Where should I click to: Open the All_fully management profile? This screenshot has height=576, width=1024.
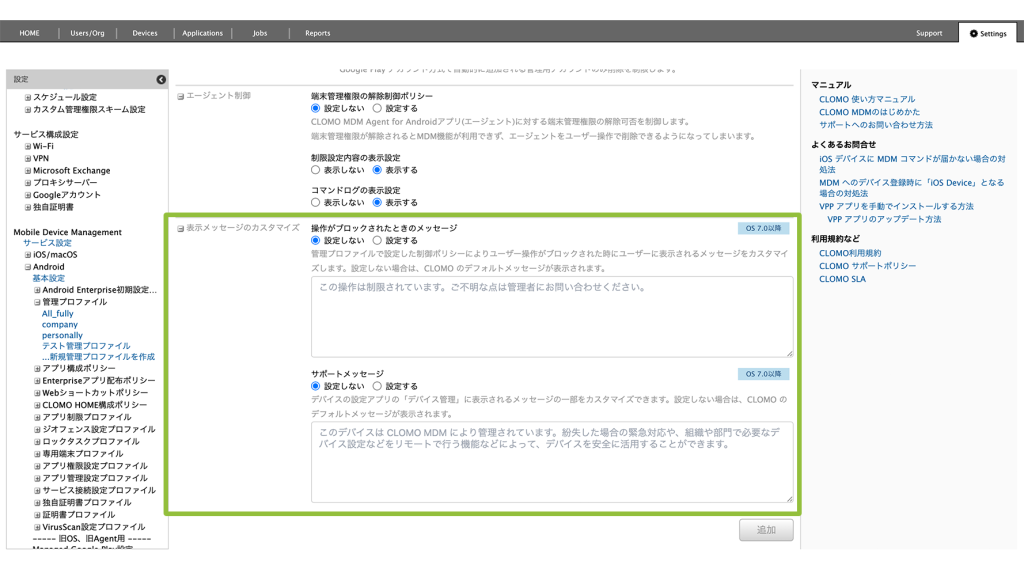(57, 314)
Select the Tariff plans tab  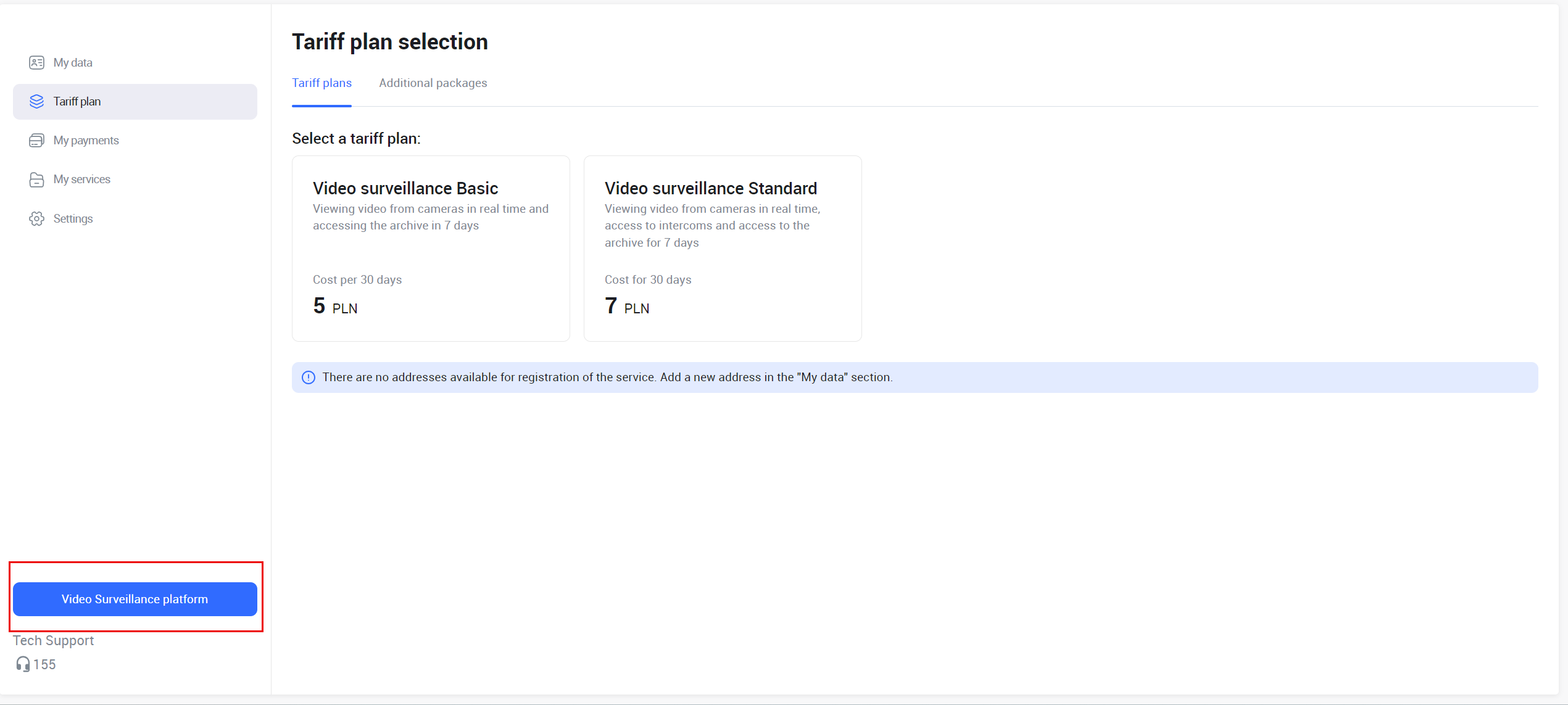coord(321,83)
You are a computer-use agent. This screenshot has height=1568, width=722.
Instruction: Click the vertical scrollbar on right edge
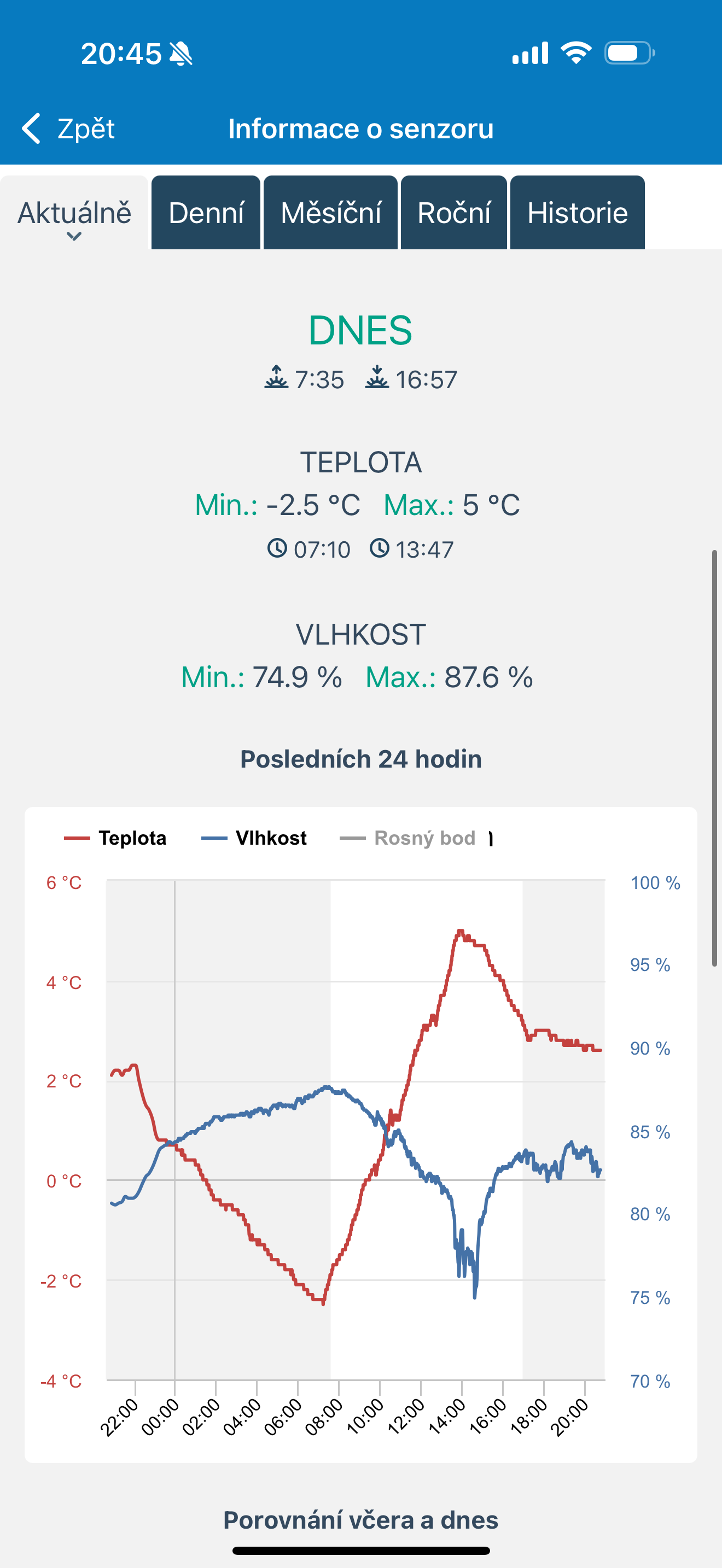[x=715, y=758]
= = =
WHAT IS NEEDED: Reproduce verbatim the lines from the one containing "You are a computer-use" through the final line above, both ends included. Omit the pictures.

WRITTEN RESPONSE:
You are a computer-use agent. This screenshot has height=1568, width=722.
Instruction: Click the vertical scrollbar on right edge
[x=715, y=758]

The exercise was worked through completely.